In May 2012, scientists detected a drop in charged particles and a jump in cosmic rays. Those changes accelerated around July 28, 2012, but the levels soon returned to normal.
But by Aug. 25, all the particles originating inside the heliosphere dropped dramatically and cosmic ray levels skyrocketed — and the levels stayed that way. At first, this seemed to confirm that Voyager 1 had left the heliosphere, but the magnetic field direction had shifted only 2 degrees, a miniscule amount.
Plasma changes
But in April 2013 scientists remembered that Voyager I had experienced bursts of radio waves in 1983 to 1984 and in 1992 to 1993 when interstellar plasma was bombarded with a huge blast of solar material. They expected to find similar oscillations once Voyager was jolted by interstellar plasma.
On April 9, they noticed those oscillations, which likely occurred a year before due to a solar storm around St. Patrick's Day. The oscillations got bigger, indicating that Voyager was entering the much denser plasma of interstellar space.
Most of the clues indicated that Voyager 1 was indeed surrounded by interstellar space.
But charged particles were still bombarding Voyager preferentially from certain directions; in interstellar space, charged particles were supposed to come from all directions. Despite being bathed in interstellar medium, Voyager was still inside the sun's realm of influence.

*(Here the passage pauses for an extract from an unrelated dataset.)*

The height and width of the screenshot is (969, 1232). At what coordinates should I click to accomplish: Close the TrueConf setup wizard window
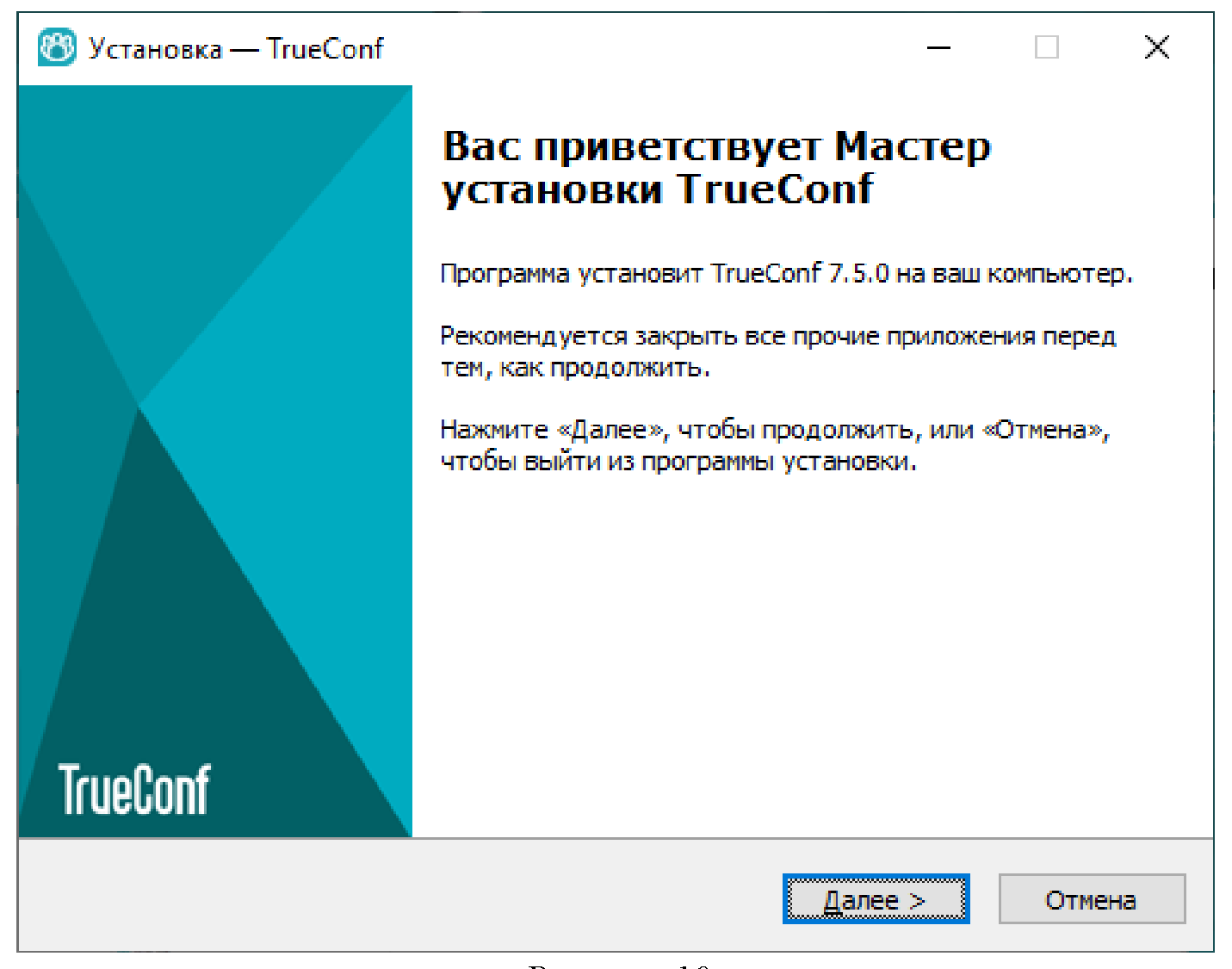tap(1156, 48)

"In the end, there was general agreement that Voyager 1 was indeed outside in interstellar space," Stone said. "But that location comes with some disclaimers — we're in a mixed, transitional region of interstellar space. We don't know when we'll reach interstellar space free from the influence of our solar bubble."
But while Voyager 1 is in interstellar space, there's a caveat that comes with its exit from the solar system, NASA officials added.
"Informally, of course, "solar system" typically means the planetary neighborhood around our sun," they explained in a statement. "Because of this ambiguity, the Voyager team has lately favored talking about interstellar space, which is specifically the space between each star's realm of plasma influence."
Technically, Earth's most distant spacecraft is still inside the solar system since it has 300 years till it reaches the inner edge of the vast Oort cloud where comets are born. The journey through the Oort cloud could take another 30,000 years, NASA officials said.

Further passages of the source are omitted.